Buktinya, momen kehadiran 150 juru parkir itu dimanfaatkan oleh Wali Kota Banda Aceh Illiza dan Ketua DPRK Irwansyah ST untuk berdialog langsung serta mendengarkan curahan hati “pahlawan PAD” yang bekerja melalui pengutipan retribusi parkir di ibu kota Provinsi Aceh itu.
Bahkan Illiza bersyukur bertemu dengan para juru parkir yang selama ini telah berkontribusi bagi kota meski mereka bekerja ditengah teriknya matahari, dan guyuran hujan guna memberikan kenyamanan bagi pemilik kendaraan bermotor .
“Saya tahu terkadang ada yang meremehkan profesi juru parkir, karena ada yang tidak mau bayar, namun tentu ada juga yang memuliakan.” kata Wali Kota Banda Aceh melanjutkan, dan saya percaya para juru parkir di Banda Aceh orang-orangnya sabar. Bagaimana pun perlakuan pengendara, tetap senyum dan bersyukur”.

Pada saat bersamaan, Pemko Banda Aceh menyerahkan sebanyak atribut berupa rompi baru bewarna hijau stabilo kepada sebanyak 600-an juru parkir resmi di Kota Banda Aceh.
Bukan hanya rompi, para juru parkir resmi juga dilengkapi dengan topi, badge nama, sepatu hingga jas hujan yang seragam.
Secara simbolis, atribut baru tersebut diserahkan oleh Wali Kota Illiza Sa’aduddin Djamal dan Ketua DPRK Irwansyah pada apel pagi bersama 150 jukir di halaman kantor Dishub Banda Aceh, Senin, 15 September 2025.
Menurutnya, atribut baru bukanlah simbol semata, melainkan apresiasi kepada para jukir yang amanah dalam menjaga nama baik kota. “Tolong tetap jaga nama baik kota dengan menerapkan 5S: senyum, sapa, sopan, santun, dan sabar.
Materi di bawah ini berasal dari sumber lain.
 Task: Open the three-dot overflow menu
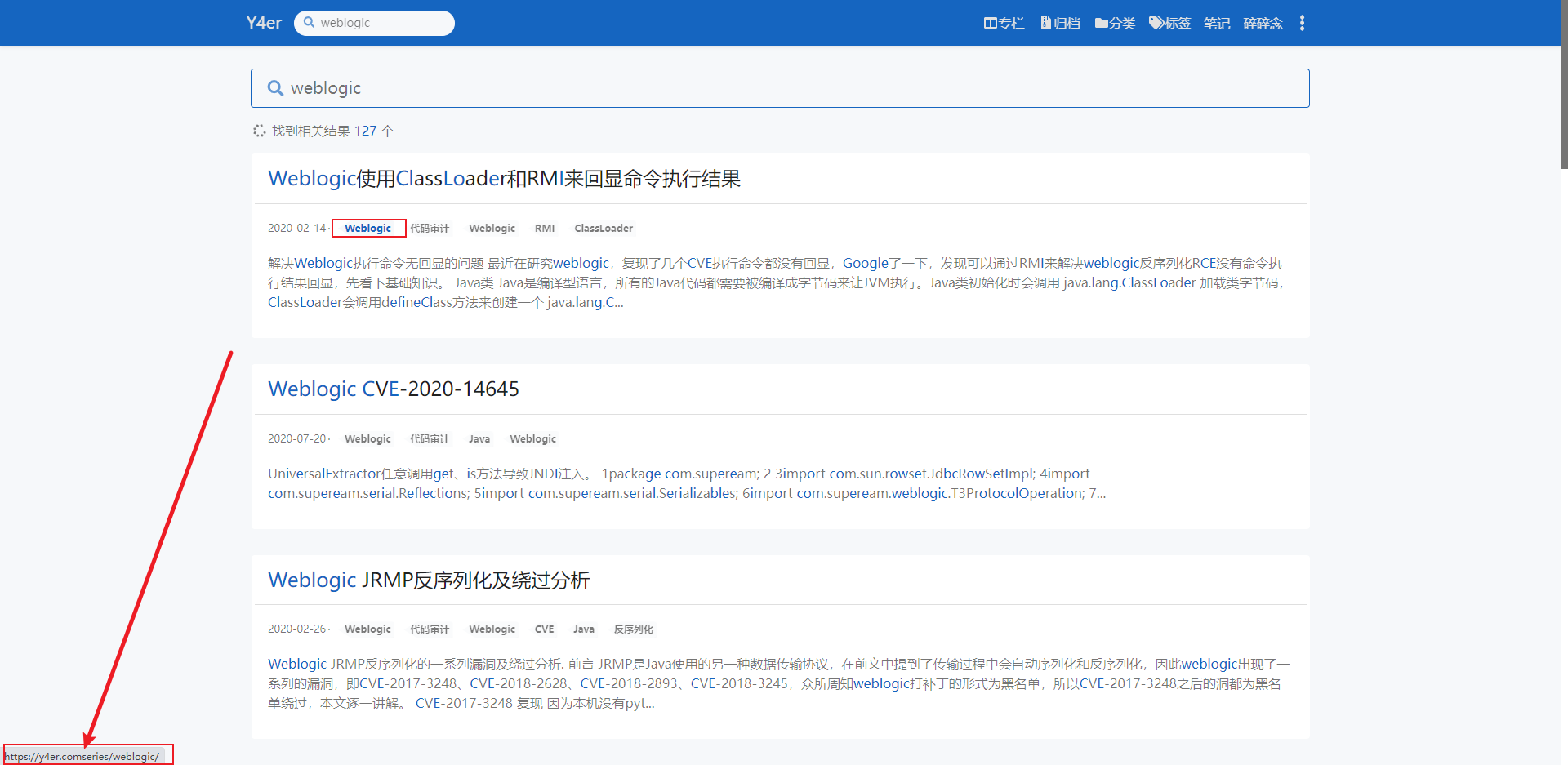1302,23
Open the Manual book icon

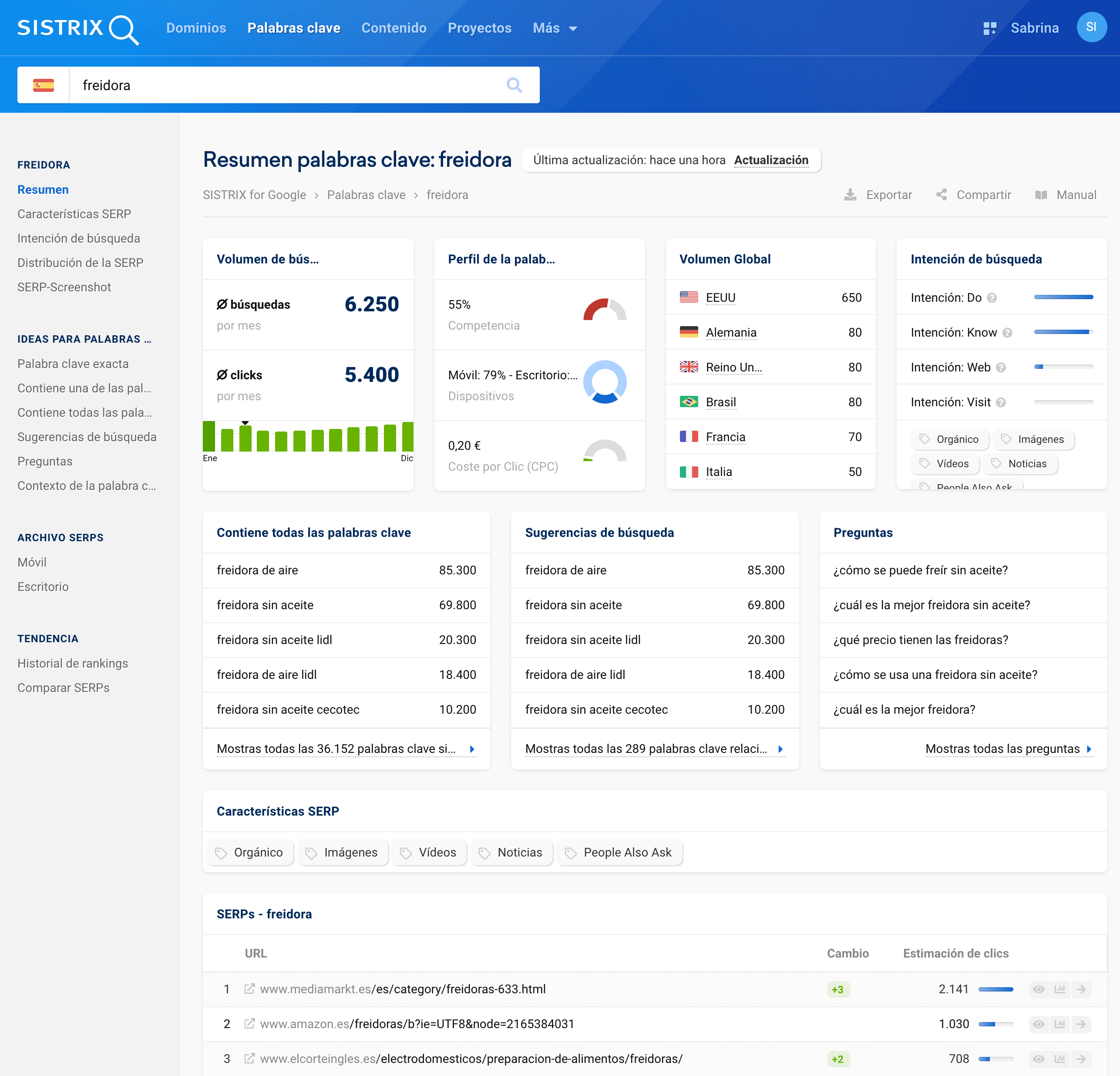point(1041,195)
Itu kuncinya. Kalau rezeki Allah yang atur.”
“Tolong juga atribut digunakan dengan sebaik-baiknya saat bekerja. Agar bapak-ibu punya identitas yang jelas, yang membedakan dengan jukir abal-abal atau ilegal,” ujarnya lagi.
Masih menurut Illiza, selain mendongkrak pendapatan daerah, keberadaan jukir sebagai tulang punggung pemko dalam mewujudkan ketertiban dan keamanan, khususnya bagi masyarakat pengguna kendaraan bermotor.
Wali kota pun mewanti-wanti agar jukir di Banda Aceh menaati besaran tarif resmi retribusi yang telah ditetapkan pemerintah bersama legislatif, yaitu untuk roda dua Rp 1.000 dan roda empat Rp 2.000.
“Kecuali di tempat-tempat khusus seperti di Jalan Diponegoro depan Pasar Aceh dan kawasan wisata Ulee Lheue, di mana tarifnya Rp 2.000 untuk sepeda motor dan Rp 4.000 untuk mobil,” sebutnya.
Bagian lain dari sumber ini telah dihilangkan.